ACharlotte bankruptcy attorneylong with the ability to eliminate certain types of debts, one of the key benefits of bankruptcy is the automatic stay. This is an order that is put in place by a bankruptcy court immediately after a debtor files for bankruptcy, and it will force creditors to cease all collection actions during the case. This means that creditors cannot call, email, send letters, or otherwise communicate with a debtor. They cannot proceed with a legal judgment against a debtor, garnish their wages, freeze or seize their bank accounts, repossess a vehicle or other property, or take any other actions in an attempt to collect a debt. Any foreclosure proceedings that have been initiated must be put to a halt.

The automatic stay can provide a debtor with protections and give them some "breathing room" as they address their debts during the bankruptcy process. However, there are some situations where the automatic stay can be lifted. By understanding when a creditor may request an exception to the automatic stay, a debtor can make sure they are prepared to address these issues as they proceed with bankruptcy.

The Purpose of the Automatic Stay

The main purpose of the automatic stay is to provide a debtor with relief from creditor harassment and give them time to reorganize their finances during bankruptcy. It is designed to stop creditors from taking aggressive or unfair collection actions, and it also ensures that any assets turned over by the debtor will be distributed fairly without giving preference to any creditors.

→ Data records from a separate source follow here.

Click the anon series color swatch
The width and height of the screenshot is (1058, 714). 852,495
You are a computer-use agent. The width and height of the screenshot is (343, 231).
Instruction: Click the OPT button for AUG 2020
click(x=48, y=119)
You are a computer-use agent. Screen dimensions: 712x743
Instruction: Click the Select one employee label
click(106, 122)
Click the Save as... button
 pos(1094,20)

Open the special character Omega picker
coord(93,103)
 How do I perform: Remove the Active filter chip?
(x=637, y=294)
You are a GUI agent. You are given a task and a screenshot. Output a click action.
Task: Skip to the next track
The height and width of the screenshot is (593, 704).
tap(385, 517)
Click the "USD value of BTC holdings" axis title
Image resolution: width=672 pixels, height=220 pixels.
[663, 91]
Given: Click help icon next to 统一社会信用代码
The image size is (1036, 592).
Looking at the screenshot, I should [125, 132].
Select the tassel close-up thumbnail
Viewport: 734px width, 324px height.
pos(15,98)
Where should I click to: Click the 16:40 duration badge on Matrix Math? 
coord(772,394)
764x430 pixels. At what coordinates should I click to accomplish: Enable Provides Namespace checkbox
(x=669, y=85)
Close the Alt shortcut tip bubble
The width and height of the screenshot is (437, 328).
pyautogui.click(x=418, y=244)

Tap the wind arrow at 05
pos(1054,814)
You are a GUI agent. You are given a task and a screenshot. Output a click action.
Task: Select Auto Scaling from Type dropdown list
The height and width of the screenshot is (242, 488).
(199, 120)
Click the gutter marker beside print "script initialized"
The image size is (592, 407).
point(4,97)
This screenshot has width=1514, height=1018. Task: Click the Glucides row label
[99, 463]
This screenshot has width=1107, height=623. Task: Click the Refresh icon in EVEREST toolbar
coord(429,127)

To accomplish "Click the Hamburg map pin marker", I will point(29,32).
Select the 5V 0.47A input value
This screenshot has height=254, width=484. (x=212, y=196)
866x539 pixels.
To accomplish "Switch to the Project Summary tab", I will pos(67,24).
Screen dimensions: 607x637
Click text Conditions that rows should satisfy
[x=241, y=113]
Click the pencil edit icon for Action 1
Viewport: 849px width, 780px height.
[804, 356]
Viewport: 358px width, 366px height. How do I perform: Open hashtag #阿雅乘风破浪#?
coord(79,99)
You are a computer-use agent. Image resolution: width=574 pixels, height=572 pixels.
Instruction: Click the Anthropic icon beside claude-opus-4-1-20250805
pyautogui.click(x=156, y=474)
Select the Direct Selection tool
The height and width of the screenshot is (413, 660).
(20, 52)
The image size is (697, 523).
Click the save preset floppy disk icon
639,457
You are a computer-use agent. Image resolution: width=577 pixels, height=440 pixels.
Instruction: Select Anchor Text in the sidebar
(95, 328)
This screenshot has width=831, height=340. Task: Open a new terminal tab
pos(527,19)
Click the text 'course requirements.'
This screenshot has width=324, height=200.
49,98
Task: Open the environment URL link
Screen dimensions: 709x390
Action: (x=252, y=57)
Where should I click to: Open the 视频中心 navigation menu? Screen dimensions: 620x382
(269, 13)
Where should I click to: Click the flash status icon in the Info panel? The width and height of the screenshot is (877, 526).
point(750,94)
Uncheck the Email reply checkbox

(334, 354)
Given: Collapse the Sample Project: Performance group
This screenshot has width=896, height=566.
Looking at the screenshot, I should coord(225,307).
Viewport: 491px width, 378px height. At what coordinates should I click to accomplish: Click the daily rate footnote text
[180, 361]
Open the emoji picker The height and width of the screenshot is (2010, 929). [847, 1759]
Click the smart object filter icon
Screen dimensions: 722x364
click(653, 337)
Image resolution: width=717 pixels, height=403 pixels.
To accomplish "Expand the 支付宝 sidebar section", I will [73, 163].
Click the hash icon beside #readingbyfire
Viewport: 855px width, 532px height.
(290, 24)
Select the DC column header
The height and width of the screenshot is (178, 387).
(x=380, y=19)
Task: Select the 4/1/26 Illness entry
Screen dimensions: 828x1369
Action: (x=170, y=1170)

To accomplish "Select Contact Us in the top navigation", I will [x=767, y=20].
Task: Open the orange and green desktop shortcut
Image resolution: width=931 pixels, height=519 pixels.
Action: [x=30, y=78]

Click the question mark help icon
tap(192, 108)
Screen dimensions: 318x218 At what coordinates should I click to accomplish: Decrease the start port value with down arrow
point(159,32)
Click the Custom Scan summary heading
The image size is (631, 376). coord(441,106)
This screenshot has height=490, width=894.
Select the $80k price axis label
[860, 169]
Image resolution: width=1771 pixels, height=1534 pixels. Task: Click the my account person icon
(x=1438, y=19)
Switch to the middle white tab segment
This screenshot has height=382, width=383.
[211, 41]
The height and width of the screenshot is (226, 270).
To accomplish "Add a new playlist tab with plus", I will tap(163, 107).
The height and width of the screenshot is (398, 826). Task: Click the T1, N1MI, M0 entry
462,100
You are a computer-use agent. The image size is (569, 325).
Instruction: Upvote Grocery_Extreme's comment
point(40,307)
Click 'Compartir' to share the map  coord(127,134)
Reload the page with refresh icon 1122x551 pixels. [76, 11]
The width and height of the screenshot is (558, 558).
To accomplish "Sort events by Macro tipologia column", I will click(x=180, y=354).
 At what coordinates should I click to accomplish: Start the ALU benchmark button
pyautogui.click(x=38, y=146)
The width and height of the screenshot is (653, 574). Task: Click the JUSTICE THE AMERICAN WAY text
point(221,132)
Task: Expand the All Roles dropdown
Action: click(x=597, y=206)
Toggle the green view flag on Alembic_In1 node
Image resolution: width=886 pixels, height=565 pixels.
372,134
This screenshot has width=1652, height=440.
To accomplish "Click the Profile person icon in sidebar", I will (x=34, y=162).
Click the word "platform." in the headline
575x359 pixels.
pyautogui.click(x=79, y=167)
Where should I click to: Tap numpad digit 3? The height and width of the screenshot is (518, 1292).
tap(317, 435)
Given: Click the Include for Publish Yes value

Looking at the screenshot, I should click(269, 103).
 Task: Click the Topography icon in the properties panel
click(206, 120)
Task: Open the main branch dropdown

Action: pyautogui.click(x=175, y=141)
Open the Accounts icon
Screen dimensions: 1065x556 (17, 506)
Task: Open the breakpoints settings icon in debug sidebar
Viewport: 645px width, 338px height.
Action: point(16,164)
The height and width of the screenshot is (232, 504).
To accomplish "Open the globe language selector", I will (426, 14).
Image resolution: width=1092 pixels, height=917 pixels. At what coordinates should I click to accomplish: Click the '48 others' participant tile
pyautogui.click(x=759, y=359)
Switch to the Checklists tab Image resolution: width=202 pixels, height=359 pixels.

During the bankruptcy process, the bankruptcy trustee will ensure that all issues related to the debts a person owes and the property they own will be handled correctly. However, there may be some situations where a creditor is concerned about their ability to recover what is owed and protect their financial interests, and they may request a termination of the automatic stay in order to address these issues.

Generally, the automatic stay may only be lifted if a creditor can show that it will be unable to recover the collateral in a secured debt. For example, if a person had defaulted on their auto loan and filed for bankruptcy before the creditor was able to repossess the vehicle, the creditor may be concerned that the vehicle could decrease in value because the debtor does not have insurance or because they may engage in risky behaviors that could cause the vehicle to become damaged. This would prevent the creditor from selling the vehicle at auction after a future repossession and recouping as much of the amount owed on the auto loan as possible. In this situation, the creditor may file a motion with the bankruptcy court asking for relief from the automatic stay that would allow it to proceed with a vehicle repossession.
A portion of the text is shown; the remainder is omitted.